[Prompt]:
Can you set out the rows below as a numbered list, dropping any blank lines?
───── Records provided
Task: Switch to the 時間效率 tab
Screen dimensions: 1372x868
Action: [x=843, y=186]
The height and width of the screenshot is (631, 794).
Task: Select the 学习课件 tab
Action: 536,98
──────────
[Solution to this task]:
1. Task: Switch to the 時間效率 tab
2. Screen dimensions: 1372x868
3. Action: [x=843, y=186]
4. The height and width of the screenshot is (631, 794).
5. Task: Select the 学习课件 tab
6. Action: 536,98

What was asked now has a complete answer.